Elliott Wood Partnership is a structural and civil engineering practice, located in South West London, Central London and Nottingham, England, with approximately 140 staff based between these three offices.

==Activities==
The practice has approximately 140 staff working from offices located in Wimbledon, a Central London office and Nottingham. The practice was founded in 1994 by Gary Elliott and Paul Wood.

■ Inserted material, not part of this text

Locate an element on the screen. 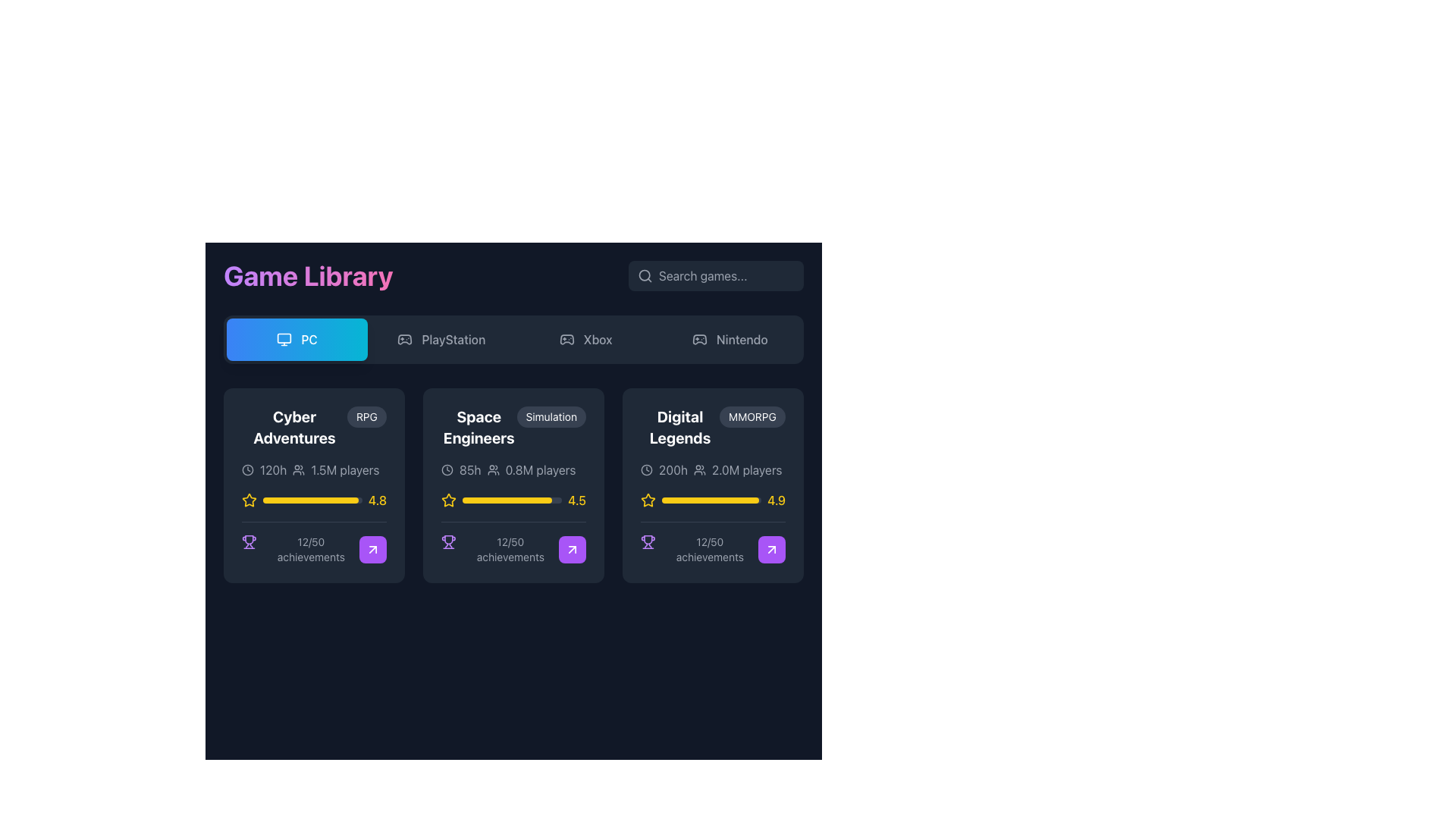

The work undertaken includes large scale residential developments, commercial, healthcare, hotels, education, leisure / cultural buildings, regeneration and retail schemes throughout the UK and overseas. The practice has experience in the conservation of historic buildings and remedial and refurbishment work is undertaken. Complex and structurally demanding specialist projects have been carried out including sculptures and glass structures. Projects have won architectural and industry awards including four projects which received 2012 RIBA awards and a 2011 Manser Medal for 3a Hampstead Lane. Projects are undertaken for developers and contractors as well as public bodies, including local authorities and NHS trusts.

==Awards==
Elliott Wood has worked on many projects which have received architectural and industry awards. Most recently these include Bushey Cemetery & Prayer Halls in 2018, winning two RIBA Awards (National & East). Two projects in 2013 received RIBA awards and four projects in 2012, including a Manser Medal in 2011 for 3a Hampstead Lane, a 1960s residential property designed and built by architects Stirling and Margaret Craig, in the ‘Brutalist’ style. Another project to have received awards is the Kentish Town Health Centre which was the inspiration of Architects Allford Hall Monaghan Morris. This project won a 2009 RIBA Award and a Design Award in the 2009 Lift Awards. It was also shortlisted for the RIBA Stirling Prize.